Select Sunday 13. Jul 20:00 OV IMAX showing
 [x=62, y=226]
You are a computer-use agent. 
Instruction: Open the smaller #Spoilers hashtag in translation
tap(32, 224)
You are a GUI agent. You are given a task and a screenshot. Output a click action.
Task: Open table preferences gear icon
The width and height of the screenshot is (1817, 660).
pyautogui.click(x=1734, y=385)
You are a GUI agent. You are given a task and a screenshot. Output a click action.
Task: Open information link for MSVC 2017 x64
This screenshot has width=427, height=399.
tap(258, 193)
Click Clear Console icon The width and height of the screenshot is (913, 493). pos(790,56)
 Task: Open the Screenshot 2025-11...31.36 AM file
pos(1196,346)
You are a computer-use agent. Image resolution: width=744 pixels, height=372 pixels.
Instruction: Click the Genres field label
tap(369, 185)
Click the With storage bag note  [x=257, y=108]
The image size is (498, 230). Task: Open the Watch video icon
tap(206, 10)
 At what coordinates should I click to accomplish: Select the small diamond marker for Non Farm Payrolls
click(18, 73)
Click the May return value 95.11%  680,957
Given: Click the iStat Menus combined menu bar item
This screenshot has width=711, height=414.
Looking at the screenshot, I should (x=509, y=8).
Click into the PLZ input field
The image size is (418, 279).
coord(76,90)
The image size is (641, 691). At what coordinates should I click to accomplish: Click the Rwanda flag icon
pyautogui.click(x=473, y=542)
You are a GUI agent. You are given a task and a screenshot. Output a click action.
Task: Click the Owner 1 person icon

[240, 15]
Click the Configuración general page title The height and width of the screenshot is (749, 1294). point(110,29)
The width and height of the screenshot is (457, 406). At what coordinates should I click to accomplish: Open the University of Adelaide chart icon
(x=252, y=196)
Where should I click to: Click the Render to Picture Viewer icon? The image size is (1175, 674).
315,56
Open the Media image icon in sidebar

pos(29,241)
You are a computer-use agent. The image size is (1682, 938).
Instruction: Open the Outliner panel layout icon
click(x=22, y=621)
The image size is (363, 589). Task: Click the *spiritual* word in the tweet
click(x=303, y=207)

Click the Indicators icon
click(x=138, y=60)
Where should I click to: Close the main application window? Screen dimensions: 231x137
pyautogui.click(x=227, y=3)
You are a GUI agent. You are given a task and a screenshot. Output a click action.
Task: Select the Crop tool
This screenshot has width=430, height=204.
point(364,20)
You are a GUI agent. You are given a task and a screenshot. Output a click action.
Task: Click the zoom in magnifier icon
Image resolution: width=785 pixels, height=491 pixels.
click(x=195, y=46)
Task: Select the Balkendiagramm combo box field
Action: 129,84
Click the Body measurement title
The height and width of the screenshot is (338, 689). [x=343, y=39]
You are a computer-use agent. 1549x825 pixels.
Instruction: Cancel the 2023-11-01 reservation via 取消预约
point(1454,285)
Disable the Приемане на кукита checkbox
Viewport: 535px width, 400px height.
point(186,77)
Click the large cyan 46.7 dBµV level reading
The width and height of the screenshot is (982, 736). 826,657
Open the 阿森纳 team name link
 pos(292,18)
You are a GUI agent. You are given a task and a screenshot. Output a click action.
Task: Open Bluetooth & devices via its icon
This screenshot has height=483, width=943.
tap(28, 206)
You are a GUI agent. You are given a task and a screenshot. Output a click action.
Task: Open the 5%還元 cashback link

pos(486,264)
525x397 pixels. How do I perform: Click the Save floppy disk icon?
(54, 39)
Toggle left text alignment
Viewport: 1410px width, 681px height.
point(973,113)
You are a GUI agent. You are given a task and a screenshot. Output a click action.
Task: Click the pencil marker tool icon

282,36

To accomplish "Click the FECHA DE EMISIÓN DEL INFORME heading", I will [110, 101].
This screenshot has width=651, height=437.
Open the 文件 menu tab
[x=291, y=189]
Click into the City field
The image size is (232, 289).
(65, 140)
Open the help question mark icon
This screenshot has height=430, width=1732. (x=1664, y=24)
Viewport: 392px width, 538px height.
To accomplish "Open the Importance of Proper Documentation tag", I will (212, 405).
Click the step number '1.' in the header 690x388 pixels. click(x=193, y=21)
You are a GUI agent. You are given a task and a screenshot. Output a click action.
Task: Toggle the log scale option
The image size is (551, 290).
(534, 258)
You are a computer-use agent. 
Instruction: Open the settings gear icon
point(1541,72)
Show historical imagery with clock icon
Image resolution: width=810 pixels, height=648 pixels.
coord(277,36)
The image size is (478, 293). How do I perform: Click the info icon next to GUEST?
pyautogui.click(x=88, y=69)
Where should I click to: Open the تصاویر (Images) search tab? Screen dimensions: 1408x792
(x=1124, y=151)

→ **Written problem**
Please copy the listing word for word, beginning at its first line and stopping after the line that contains "Click Clear Console".

→ **Solution to this exercise**
Select Sunday 13. Jul 20:00 OV IMAX showing
 [x=62, y=226]
You are a computer-use agent. 
Instruction: Open the smaller #Spoilers hashtag in translation
tap(32, 224)
You are a GUI agent. You are given a task and a screenshot. Output a click action.
Task: Open table preferences gear icon
The width and height of the screenshot is (1817, 660).
pyautogui.click(x=1734, y=385)
You are a GUI agent. You are given a task and a screenshot. Output a click action.
Task: Open information link for MSVC 2017 x64
This screenshot has width=427, height=399.
tap(258, 193)
Click Clear Console icon The width and height of the screenshot is (913, 493). pos(790,56)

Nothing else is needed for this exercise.